Ah Dieu! Que la guerre économique est jolie

Philippe Labarde et Bernard Maris, Albin Michel, 1998, 295 p.

Sur le ton d’un pamphlet polémique et incisif, voilà une attaque en règle contre l’une des idéologies les plus dangereuses de cette fin de siècle : le néo-libéralisme. Les dégâts provoqués par ce nouveau dogme sont considérables : les fonctionnaires sont des planqués, les smicarts de honteux privilégiés, les assurés sociaux des nantis et les chômeurs des paresseux qui s’accrochent à leurs allocations … Comment en est-on arrivé là ? Pendant des années, on n’a pas arrêté de nous parler d’une guerre économique mondiale, les entreprises étant les armées devant nous faire gagner ce conflit. Il fallait donc tout sacrifier pour le front en favorisant avant tout leur compétitivité. Par-dessus bord la protection sociale, hors de propos le salaire minimum, inacceptable la législation du travail. Alain Minc ose affirmer que si depuis 1973, les Français avaient accepté  35 au lieu de 40% d’augmentation de leur pouvoir d’achat, on aurait pu sauver 1 million d’emplois. Il se garde bien de parler du pouvoir d’achat des actions qui dans le même temps a augmenté de 500 % ! Quant à l’Etat-providence, on lui reproche avant tout  de tuer l’initiative pas ses impôts… Sauf quand il dépense des milliards de subventions, de crédits de recherche et développement, d’infrastructure ou d’aide à l’embauche (un emploi créé par des mesures de baisse des charges coûte à la collectivité de 200.000 à 1 million de Francs).

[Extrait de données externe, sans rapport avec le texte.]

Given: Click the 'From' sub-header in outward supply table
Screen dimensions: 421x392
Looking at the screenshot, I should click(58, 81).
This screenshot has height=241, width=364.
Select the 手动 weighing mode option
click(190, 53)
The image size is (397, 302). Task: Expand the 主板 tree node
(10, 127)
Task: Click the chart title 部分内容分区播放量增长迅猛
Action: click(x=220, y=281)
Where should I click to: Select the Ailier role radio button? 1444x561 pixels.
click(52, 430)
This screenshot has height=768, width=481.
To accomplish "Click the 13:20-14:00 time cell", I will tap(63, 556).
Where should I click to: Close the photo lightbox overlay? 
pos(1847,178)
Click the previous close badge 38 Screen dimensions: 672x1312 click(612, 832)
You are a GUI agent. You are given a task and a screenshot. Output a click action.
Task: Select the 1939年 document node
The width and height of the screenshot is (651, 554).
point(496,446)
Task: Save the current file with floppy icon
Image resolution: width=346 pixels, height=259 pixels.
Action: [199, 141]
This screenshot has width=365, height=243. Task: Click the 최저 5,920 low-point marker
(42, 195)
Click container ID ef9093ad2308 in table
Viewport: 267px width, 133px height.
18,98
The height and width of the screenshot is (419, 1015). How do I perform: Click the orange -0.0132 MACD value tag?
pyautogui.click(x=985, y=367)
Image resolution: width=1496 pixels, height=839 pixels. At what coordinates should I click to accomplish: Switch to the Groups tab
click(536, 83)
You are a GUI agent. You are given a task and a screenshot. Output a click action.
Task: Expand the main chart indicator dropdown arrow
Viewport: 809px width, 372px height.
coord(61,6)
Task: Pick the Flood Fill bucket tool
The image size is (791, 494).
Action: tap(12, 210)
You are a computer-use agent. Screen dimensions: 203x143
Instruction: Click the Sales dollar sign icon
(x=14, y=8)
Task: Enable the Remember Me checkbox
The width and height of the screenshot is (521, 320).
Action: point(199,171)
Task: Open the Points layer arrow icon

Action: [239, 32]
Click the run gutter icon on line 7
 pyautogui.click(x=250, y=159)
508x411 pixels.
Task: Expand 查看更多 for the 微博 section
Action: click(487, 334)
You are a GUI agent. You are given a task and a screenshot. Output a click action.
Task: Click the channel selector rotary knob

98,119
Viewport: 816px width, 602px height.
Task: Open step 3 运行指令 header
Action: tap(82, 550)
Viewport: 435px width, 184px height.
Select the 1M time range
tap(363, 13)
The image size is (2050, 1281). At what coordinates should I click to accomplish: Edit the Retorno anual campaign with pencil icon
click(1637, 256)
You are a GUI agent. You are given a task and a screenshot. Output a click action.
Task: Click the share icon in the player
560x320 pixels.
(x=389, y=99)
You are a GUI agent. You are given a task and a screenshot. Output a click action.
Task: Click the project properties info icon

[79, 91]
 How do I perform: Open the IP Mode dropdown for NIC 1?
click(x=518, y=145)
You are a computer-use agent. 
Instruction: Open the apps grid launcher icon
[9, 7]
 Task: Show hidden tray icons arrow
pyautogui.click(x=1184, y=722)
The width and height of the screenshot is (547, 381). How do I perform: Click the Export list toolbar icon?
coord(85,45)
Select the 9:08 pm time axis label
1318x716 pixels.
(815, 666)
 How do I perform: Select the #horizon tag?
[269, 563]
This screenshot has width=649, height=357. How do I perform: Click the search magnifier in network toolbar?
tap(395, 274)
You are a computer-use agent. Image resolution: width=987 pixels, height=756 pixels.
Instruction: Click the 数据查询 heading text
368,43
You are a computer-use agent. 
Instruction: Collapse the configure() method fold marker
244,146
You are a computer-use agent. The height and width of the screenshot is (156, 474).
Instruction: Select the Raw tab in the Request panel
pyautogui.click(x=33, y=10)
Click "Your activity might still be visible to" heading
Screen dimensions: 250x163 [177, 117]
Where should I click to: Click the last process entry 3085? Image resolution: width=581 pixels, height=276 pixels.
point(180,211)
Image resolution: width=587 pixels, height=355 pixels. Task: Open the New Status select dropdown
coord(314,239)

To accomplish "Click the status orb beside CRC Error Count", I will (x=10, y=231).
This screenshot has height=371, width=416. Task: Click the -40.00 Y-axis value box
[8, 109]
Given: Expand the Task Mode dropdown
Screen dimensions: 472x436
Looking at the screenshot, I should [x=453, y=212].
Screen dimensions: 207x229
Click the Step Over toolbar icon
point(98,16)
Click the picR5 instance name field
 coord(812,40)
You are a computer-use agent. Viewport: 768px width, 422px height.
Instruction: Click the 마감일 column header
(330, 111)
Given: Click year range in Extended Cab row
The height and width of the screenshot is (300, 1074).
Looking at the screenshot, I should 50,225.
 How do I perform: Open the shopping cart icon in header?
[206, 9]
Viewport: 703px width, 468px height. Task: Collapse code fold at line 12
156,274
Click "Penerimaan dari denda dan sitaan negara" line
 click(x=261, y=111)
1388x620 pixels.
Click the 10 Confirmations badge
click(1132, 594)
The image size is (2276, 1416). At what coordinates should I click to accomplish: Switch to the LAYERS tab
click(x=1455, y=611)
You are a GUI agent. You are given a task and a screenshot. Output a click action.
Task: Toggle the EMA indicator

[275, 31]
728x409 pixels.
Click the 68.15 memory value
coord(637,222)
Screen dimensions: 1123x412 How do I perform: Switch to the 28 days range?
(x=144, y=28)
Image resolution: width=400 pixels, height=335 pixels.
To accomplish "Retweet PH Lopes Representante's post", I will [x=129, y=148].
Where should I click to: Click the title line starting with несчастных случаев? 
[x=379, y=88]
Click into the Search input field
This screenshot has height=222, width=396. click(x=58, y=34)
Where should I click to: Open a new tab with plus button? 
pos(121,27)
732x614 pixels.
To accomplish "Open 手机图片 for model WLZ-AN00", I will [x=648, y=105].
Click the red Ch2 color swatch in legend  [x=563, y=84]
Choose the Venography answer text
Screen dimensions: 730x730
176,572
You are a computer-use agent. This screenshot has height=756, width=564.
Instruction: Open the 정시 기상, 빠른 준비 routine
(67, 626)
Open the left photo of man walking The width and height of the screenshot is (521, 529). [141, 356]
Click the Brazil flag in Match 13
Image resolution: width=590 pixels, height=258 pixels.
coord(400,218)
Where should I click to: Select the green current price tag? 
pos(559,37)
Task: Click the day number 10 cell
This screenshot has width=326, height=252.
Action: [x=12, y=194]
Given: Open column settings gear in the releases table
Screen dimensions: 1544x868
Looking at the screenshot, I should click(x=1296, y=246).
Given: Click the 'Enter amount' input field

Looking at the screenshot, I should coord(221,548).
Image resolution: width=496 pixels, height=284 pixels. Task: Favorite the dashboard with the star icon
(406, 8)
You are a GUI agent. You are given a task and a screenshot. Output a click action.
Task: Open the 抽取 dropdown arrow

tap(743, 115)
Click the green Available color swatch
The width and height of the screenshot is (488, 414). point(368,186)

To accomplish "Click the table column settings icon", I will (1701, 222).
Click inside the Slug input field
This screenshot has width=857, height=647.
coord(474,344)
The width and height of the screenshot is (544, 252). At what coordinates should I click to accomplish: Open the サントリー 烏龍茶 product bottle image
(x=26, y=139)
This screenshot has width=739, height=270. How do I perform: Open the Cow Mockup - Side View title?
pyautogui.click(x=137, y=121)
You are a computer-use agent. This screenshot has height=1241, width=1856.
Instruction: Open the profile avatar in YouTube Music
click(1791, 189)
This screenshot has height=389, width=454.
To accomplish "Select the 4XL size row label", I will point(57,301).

Alors, ça suffit comme cela : il est temps de crier bien fort que “ le libre-échange asservit, que la concurrence tue la liberté, que la mondialisation économique est une imposture égalitaire, qu’à la dictature policière de l’Est se substituent la brutalité des marchés et la tyrannie des financiers ” (p.49). Depuis 1974, le Produit Intérieur Brut mondial est passé de 11.000 à 19.000 milliards de $ (en Dollars constants). Mais au lieu d’être répartie harmonieusement et équitablement, cette manne a été l’occasion pour les plus riches d’être encore plus riches et les plus pauvres d’être encore plus pauvres. “ Tout ce que nous avons fait depuis la guerre froide est d’avoir remplacé la bombe nucléaire par une bombe sociale ” explique Juan Somavia, diplomate chilien, spécialiste du développement social.